Text encoding is an applied instance of binary encoding.

ASCII

There are around 100 characters in total required to render A-Z, a-z, 0-9 and the special characters of Lating text. The ASCII (American Standard Code for Information Interchange) system achieves this with 8-bit code. Thus, each character symbol corresponds to a byte. As \(2^8 = 256\), this allows for a total of 256 characters (where only 7-bits are sufficient, a leading 0 is added).

Below are some examples of the ASCII correspondences:

BinaryHexCharacter
0010000020[space]
0010000121!
0010101122B+

However there are only 128 characters represented in ASCII, thus using 256-bits is somewhat excessive. This lead people to try and use the remaining, free 128 bits to accommodate characters from non-English languages. This was quickly found to be insufficient, necessitating the development of a new encoding standard, Unicode…

Unicode and UTF-8

Whereas ASCII only encodes 128 English alphanumeric characters, the scope of Unicode is much broader, as such it is a superset of ASCII (every character in ASCII is in Unicode but not the converse). Unicode is a universal character encoding that defines every character in every spoken language of the world. The Unicode standard is maintained by the Unicode Consortium and defines more than 1,40,000 characters from more than 150 modern and historic scripts along with emoji.

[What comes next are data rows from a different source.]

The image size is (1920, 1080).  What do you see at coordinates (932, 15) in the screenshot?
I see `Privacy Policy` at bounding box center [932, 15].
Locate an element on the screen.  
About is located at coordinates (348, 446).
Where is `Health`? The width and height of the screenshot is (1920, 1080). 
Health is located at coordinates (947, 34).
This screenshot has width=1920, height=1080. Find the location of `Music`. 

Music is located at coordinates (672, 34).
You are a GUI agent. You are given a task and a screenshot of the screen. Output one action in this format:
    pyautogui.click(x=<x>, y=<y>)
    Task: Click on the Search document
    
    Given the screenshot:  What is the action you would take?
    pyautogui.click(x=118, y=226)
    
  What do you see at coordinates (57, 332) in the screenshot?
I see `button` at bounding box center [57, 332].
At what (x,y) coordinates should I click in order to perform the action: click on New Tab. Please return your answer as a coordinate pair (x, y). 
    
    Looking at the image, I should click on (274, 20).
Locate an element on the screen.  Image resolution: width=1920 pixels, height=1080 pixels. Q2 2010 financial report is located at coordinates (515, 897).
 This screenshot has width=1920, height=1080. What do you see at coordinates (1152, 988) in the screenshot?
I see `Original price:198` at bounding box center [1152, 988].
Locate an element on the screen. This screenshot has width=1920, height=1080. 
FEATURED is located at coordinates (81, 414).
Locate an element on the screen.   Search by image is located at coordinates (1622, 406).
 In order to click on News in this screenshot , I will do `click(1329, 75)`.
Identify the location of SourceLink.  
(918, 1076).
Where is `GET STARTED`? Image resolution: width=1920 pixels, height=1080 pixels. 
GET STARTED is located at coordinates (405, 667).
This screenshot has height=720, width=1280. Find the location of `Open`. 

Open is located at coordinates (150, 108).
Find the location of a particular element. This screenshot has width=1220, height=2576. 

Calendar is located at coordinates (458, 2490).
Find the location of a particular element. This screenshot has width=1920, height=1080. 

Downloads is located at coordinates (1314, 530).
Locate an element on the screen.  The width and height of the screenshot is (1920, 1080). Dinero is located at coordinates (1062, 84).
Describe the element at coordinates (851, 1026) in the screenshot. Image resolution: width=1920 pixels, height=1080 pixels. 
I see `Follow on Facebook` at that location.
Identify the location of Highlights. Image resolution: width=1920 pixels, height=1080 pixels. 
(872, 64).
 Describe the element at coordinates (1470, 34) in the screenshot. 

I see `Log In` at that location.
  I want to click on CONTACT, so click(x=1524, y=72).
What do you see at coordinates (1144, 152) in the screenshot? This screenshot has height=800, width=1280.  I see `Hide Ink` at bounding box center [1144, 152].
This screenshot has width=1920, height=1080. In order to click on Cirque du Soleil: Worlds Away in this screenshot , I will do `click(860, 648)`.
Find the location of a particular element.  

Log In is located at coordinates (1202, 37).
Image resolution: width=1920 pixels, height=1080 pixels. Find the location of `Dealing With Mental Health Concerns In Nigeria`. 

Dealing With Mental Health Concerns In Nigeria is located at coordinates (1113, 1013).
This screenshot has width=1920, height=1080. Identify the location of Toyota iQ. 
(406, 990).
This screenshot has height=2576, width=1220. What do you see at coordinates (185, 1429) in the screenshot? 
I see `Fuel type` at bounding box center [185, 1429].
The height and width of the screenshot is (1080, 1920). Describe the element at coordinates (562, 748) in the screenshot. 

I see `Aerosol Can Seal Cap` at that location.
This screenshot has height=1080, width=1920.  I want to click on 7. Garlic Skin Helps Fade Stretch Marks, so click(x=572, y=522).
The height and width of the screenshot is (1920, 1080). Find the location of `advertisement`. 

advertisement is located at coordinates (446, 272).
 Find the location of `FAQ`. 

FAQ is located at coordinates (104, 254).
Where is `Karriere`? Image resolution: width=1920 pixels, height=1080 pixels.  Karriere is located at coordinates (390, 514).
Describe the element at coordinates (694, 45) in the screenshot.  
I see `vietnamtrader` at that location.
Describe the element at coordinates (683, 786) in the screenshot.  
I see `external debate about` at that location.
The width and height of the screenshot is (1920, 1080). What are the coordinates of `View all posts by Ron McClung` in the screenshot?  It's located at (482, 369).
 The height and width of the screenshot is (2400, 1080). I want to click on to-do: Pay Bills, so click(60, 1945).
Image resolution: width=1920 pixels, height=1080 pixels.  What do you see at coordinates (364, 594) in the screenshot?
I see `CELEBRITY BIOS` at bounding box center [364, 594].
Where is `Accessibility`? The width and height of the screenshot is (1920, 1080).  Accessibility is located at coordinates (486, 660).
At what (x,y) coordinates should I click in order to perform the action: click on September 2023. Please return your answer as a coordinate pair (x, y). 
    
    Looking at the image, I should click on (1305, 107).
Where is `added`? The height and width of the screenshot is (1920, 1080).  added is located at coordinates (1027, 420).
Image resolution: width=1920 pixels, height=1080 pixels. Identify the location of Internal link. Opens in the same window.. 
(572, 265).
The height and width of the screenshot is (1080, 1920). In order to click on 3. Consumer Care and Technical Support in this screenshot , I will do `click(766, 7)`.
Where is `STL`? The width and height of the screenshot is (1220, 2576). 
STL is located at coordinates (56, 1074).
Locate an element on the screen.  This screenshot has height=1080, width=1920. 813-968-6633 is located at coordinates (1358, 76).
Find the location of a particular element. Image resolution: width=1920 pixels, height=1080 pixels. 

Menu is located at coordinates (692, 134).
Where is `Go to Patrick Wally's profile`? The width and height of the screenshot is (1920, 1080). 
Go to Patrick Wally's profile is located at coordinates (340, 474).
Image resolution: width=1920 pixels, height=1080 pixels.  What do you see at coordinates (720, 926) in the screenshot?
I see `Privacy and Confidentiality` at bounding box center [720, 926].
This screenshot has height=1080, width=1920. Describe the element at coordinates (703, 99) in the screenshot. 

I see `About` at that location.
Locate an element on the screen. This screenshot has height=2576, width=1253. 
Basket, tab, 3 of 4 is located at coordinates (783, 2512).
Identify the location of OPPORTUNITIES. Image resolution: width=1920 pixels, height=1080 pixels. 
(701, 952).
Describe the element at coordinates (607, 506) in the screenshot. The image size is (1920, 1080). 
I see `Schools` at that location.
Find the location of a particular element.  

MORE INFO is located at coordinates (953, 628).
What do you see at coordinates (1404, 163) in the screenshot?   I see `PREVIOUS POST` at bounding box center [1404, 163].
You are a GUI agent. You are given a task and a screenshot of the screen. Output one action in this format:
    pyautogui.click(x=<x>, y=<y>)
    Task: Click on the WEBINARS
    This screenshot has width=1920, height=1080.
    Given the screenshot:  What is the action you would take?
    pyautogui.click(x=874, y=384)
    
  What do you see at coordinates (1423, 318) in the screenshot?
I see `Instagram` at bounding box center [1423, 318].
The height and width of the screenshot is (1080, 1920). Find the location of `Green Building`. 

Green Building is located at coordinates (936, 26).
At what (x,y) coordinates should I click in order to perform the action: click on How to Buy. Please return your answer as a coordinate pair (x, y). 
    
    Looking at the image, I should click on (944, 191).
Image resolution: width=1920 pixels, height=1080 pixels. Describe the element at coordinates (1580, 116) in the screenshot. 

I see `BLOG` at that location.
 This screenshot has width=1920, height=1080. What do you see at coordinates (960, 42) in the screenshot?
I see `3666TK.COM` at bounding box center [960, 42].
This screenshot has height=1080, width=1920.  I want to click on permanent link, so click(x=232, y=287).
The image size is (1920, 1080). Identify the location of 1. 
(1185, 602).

In contrast to ASCII, it doesn’t achieve this by mapping every character to a bit. Instead it provides an abstract representation of every character which is then encoded using a designated encoding protocol, such as UTF-8, UTF-16, UTF-32 etc. These abstract representations are called “code-points” and are represented as hexadecimal numbers between 0xO - 0x10FFFF (1114111), prepended by U+, for example U+00F7 which is the sign for division.

As the encoding names suggest they encode to different bit sizes:

  • UTF-8 and UTF-16 are variable length encodings.
  • In UTF-8, a character may occupy a minimum of 8 bits.
  • In UTF-16, a character length starts with 16 bits.
  • UTF-32 is a fixed length encoding of 32 bits.

Unicode can be stored using several different encodings, which translate the character codes into sequences of bytes. So, crucially Unicode is not itself an encoding.

UTF-8 uses the ASCII set for the first 128 characters. That’s handy because it means ASCII text is also valid in UTF-8.